The day East London soared into South African aviation history
Updated: Jul 3
It was the summer of 1909. Orville Wright had taken to the skies just four years earlier and around the world, interest in mechanical flight was growing rapidly.
In South Africa, writes Jade Davenport in Engineering News, the East London Town Council took the initiative by issuing a public notice inviting the demonstration of any aeroplane or ‘flying machine’ at the town’s forthcoming Gala Season in December.
"That invitation was duly taken up by the firm of Howard Farrar & Co, the well-known manufacturer of mining and general machinery, which offered to import one of the most modern aircraft and an aviator for the event.

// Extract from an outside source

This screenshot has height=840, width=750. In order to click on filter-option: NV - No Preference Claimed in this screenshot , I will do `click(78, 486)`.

Thus, a Voisin biplane and accompanying French pilot, Albert Kimmerling, arrived in East London in December 1909 to take up the challenge.
The show was held at the then-Nahoon Racecourse, now the site of Stirling High School, East London, where French aviator Albert Kimmerling piloted his biplane into the sky and travelled twice over the racecourse.

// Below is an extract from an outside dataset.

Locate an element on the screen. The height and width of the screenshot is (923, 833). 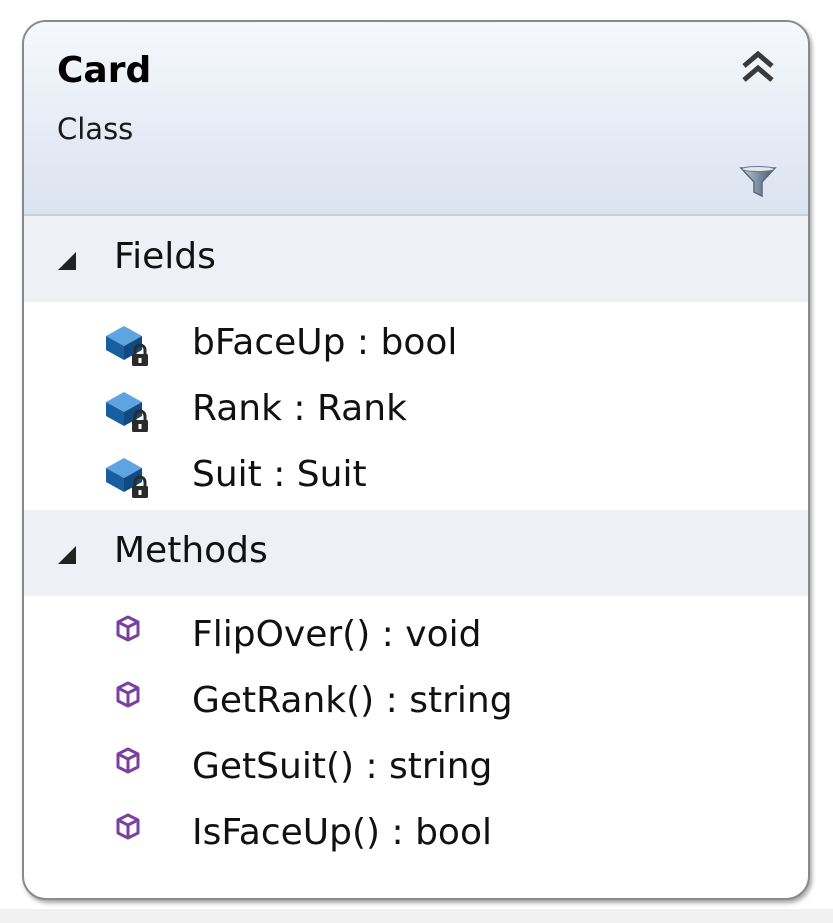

Such was the historic significance of the flight, writes Davenport, that a commemorative plaque was erected in 1978 on the corner of Gleneagles and John Bailie roads, just outside Stirling High School.
Following the hustoric flight, Kimmerling moved the plane up to the Transvaal where he made three more flights at Sydenham Hill near Orange Grove.

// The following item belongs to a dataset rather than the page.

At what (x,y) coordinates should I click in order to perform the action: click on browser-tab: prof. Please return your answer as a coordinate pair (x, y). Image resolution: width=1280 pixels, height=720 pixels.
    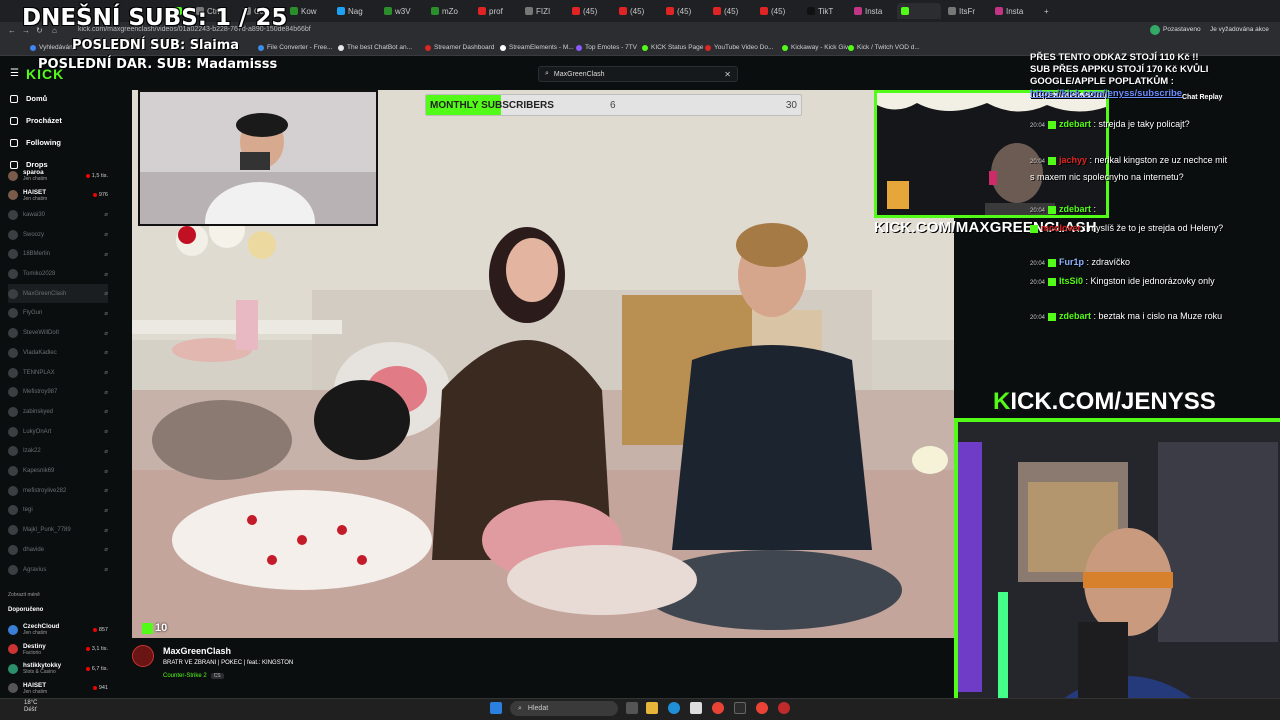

On the 19 March 1910 he flew the first fare paying passenger in South Africa, when Thomas Thornton of the South African Aero Club paid £100 for a flight.
Kimmerling returned to his native France later that year and settled in Miramas, in the south of the country, where he eventually ran an aviation school.
Sadly, Albert Kimmerling died in 1912 - just three years after his historic East London flight when he was still only 29 years old - when his 2-seater Sommer monoplane crashed during a test flight. On the 5 August 1912, the city of Lyon honoured him by named a street after him - Rue Kimmerling.